A study by researchers at Oxford and Cardiff found drinking just three and a half glasses of wine a week is enough to raise the risk of dementia.
A study of more than 13,000 adults is the largest of its kind to show the link between even low levels of alcohol intake and damage to the brain.
Both men and women who drank just over one unit of alcohol a day suffered a decline in brain function over four years.
One unit of alcohol equates to one measure of spirits, half a small glass of wine or half a pint of beer.
Now researchers are calling for a “discussion” over whether Government guidelines of 14 unites a week should be lowered for older adults.
The Royal College of Psychiatrists are set to publish a review into the harm drinking causes to over-60s. It will be released next Wednesday.
Authors believe 14 units a week is an “unsafe” level for many older adults because of the increased risk of dementia and other illnesses, according to the Daily Mail.
Professor Simon Moore of Cardiff University said: “We’re drinking ourselves to stupidity. If you want to remain healthy in your later years you should really minimise how much you drink.
“If you’re planning on drinking more than ten grams a day (1.25 units) you’re increasing your risk of dementia. If, for example, last week you were drinking on average ten grams of alcohol a day, about a bottle of prosecco that week, but then next week you increase that to two bottles of prosecco, you’re putting yourself at significant risk.”
There are 61,000 new cases of dementia every year, and no cure. Study authors claim alcohol is contributing to the skyrocketing rates of new cases.
The study, which was published in the Journal of Public Health, followed 13,342 adults aged 40 to 73.
Participants took computer tests four and a half years apart that measured their brains’ ability to function. These tests are useful in predicting whether someone will develop dementia in later life.

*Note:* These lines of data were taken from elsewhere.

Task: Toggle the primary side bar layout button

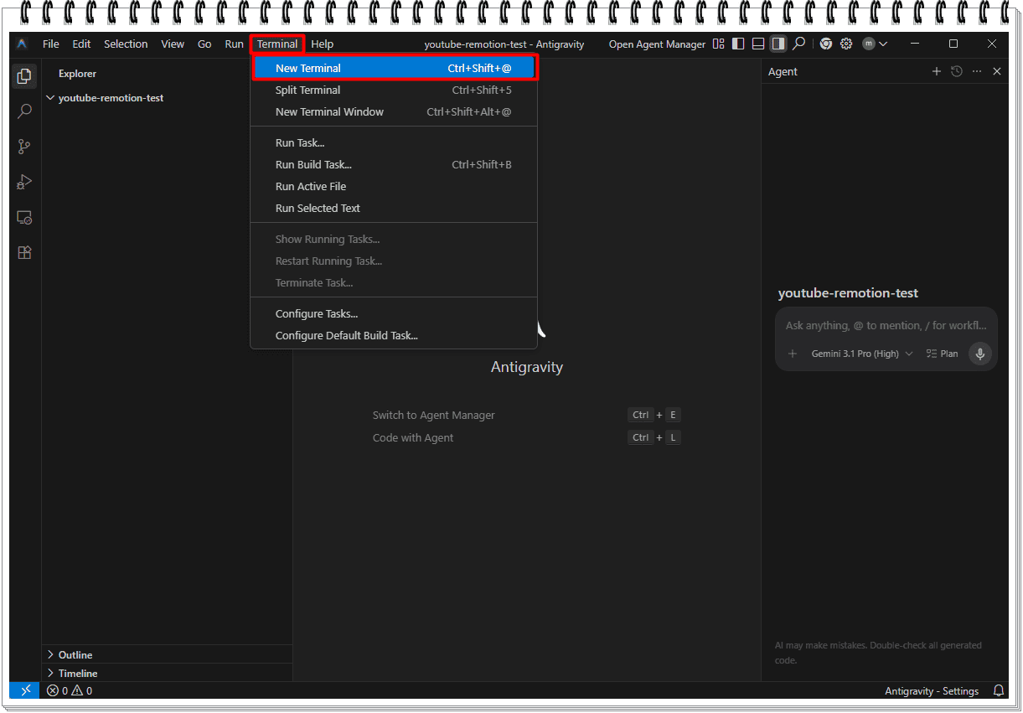Action: 738,44
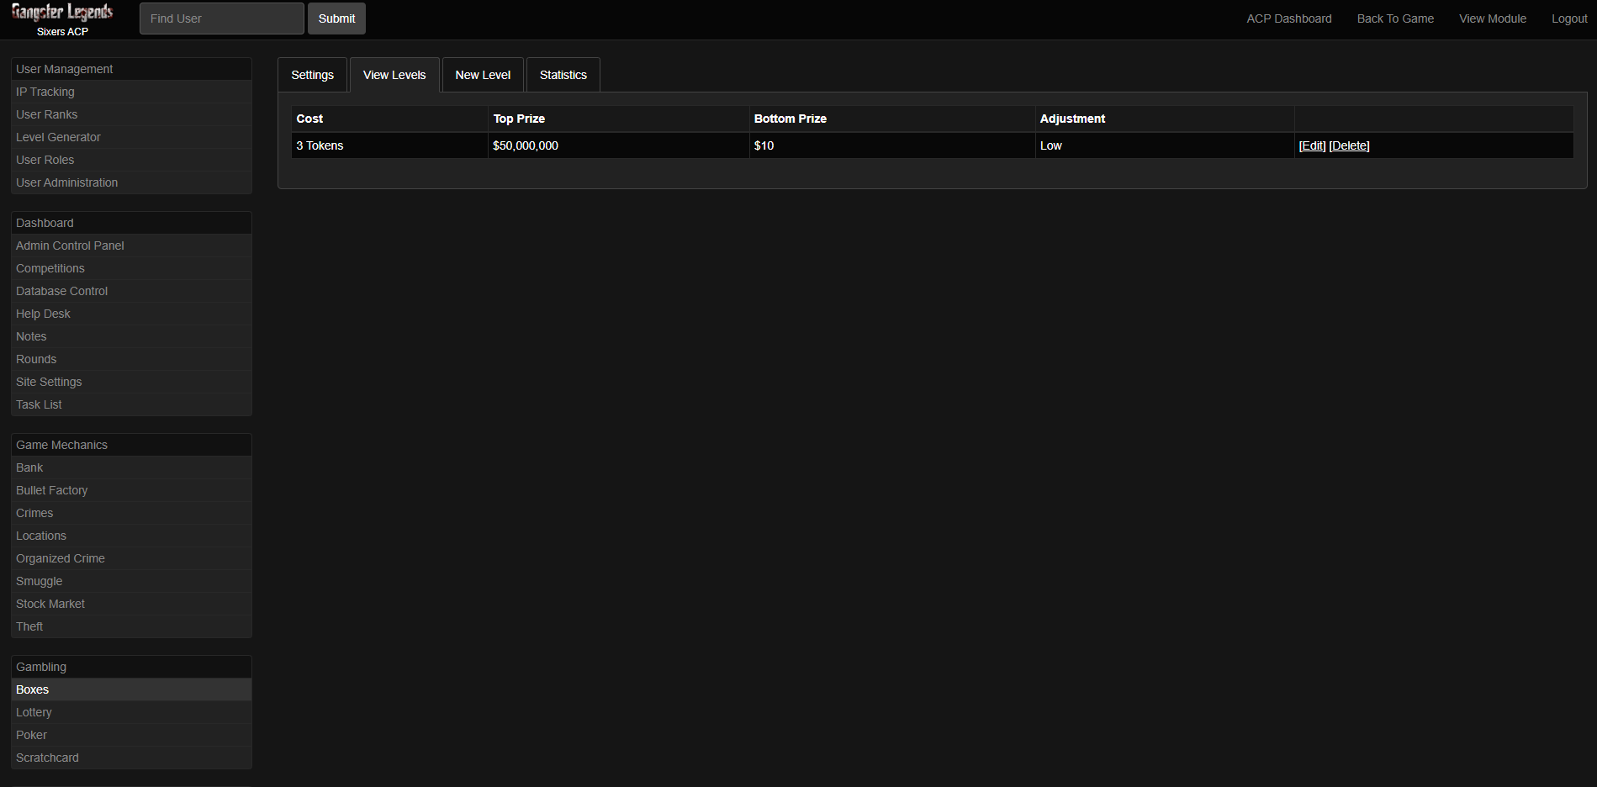1597x787 pixels.
Task: Click the Gangster Legends logo
Action: 62,13
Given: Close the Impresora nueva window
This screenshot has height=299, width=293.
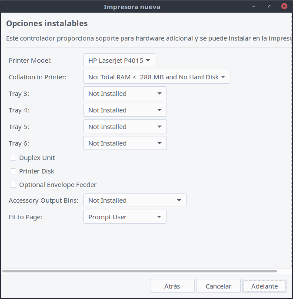Looking at the screenshot, I should [x=284, y=7].
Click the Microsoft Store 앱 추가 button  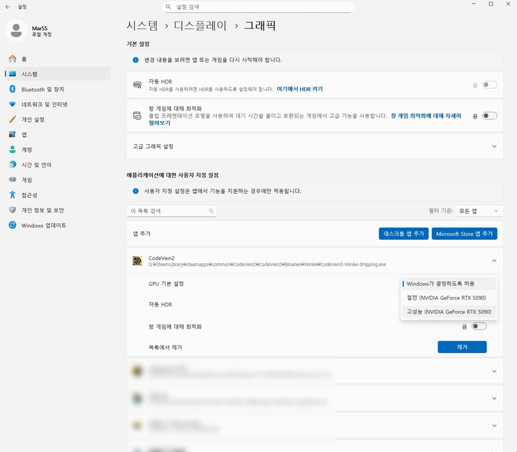[x=464, y=233]
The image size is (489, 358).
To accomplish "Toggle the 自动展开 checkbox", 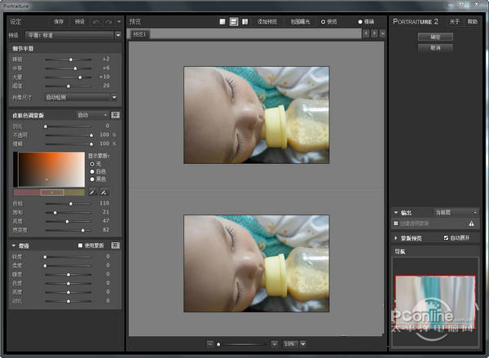I will point(445,237).
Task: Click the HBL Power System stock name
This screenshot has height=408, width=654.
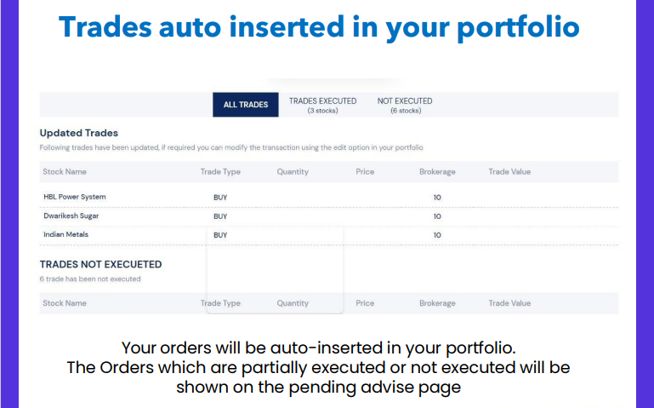Action: click(75, 197)
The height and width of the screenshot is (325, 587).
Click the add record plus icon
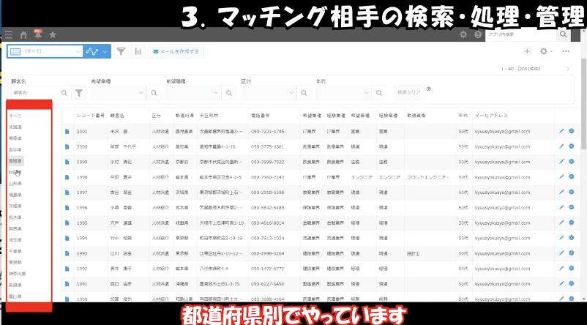(527, 51)
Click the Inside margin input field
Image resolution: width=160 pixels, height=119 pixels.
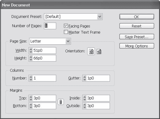[96, 98]
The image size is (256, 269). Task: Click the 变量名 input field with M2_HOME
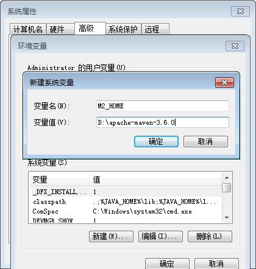[163, 106]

Men and women who drank more than ten grams of alcohol a day performed significantly worse in the tests four years later than those who drank less often. The difference was even larger in those over 60.
There are two ways in which low-level drinking harms the brain. Firstly, as we get older, the brain loses its ability to generate new nerve cells, so damage is irreparable.
Secondly, doctors think alcohol prevents the brain from absorbing vitamin B1, which is crucial in helping the brain work.